Otolaryngology Coding Alert

Reader Question:

Grasp Fundamental Differences Between Indirect, Direct, Flexible Laryngoscopy

Question: An established patient came in for an office visit (99212) for a chronic sore throat. During the visit, the ENT examined the patient's throat through a flexible laryngoscope insertion via the patient's nose. Does this qualify as a direct or indirect laryngoscopy? Can it be billed with an evaluation and management (E/M) visit? Also, the provider did not administer any anesthesia. Would that change the way I code this procedure?

Florida Subscriber

Answer: You may bill this procedure alongside code 99212 (Office or other outpatient visit for the evaluation and management of an established patient, which requires at least 2 of these 3 key components ...). This procedure actually qualifies as a flexible laryngoscopy, rather than direct versus indirect. Identifying a direct versus indirect laryngoscopy comes down to a few different factors. First, you can immediately rule out an indirect laryngoscopy if the provider inserts a laryngoscope through the nostril.

An indirect laryngoscopy is labeled as such because of the nature of the examination. The provider inserts a laryngeal mirror toward the back of the patient's throat. The provider will then examine the larynx through the mirrored attachment. Patients typically do not require anesthesia for this procedure. An indirect laryngoscopy may occasionally be coded in addition to 99212 using code 31505 (Laryngoscopy, indirect; diagnostic [separate procedure]).

However, since the examination of the patient's throat via a mirror exam is part of a standard exam, there is little call to code 31505 with an E/M service. Credit for the mirror exam was captured via the larynx, hypopharynx, and nasopharynx bullets in the exam documentation. The 31505 code is typically only billable when it is the only service provided. An indirect laryngoscopy, aka, mirror exam has become an obsolete service as its own CPT® code.

A direct laryngoscopy, on the other hand, is when the provider passes the endoscope through the patient's mouth and examines the anatomy of the mouth, oropharynx, hypopharynx and larynx. Because of the gag reflex, the physician may only perform a direct laryngoscopy under sedation or general anesthesia.

Lastly, a flexible laryngoscopy is when the provider examines the larynx using a flexible laryngoscope, which enters through the patient's nose and is snaked through the nasopharynx to the hypopharynx and larynx. The laryngoscope has a camera at the end of it, so instead of using a mirror, the provider examines the larynx directly. Flexible laryngoscopy procedures are usually performed with topical anesthesia applied to the nose and throat. However, the provider may counsel the patient to determine whether or not he or she can tolerate the procedure without the use of any anesthetic agent applied during a nasal insertion. Topical anesthetic is not necessary for a flexible laryngoscopy via the nasal canal.

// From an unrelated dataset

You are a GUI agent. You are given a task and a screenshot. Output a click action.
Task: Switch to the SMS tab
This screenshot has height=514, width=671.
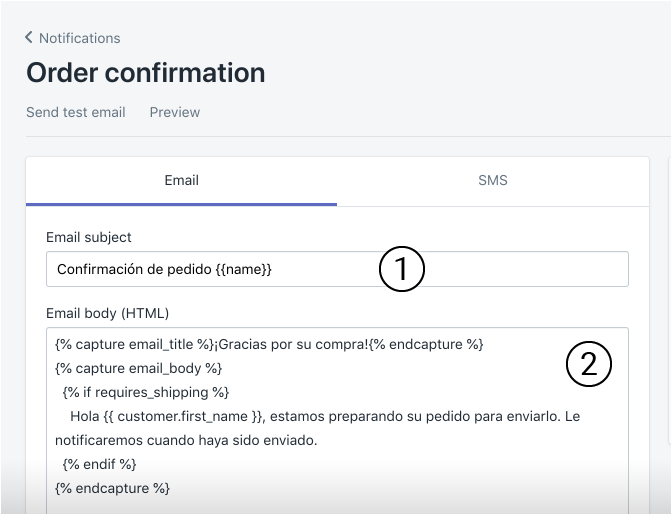[x=493, y=181]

There may be reasons that the provider performs a flexible laryngoscopy with sedation or general anesthesia, such as when performing a drug-induced sleep endoscopy (DISE) to evaluate the cause of a patient's sleep apnea. In addition, pediatric patients often need to be brought to the operating room (OR) to have flexible laryngoscopy procedures performed under sedation.

The coding for a diagnostic flexible laryngoscopy does not change whether the provider performs the procedure under local anesthesia or if it is performed under sedation. You will apply code 31575 (Laryngoscopy, flexible; diagnostic) in addition to 99212-25. You'll add modifier 25 (Significant, Separately Identifiable Evaluation and Management Service by the Same Physician or other qualified health care professional on the Same Day of the Procedure or Other Service) to the E/M service to show the payer that the E/M service is significant and separately identifiable from the minor procedure (31575).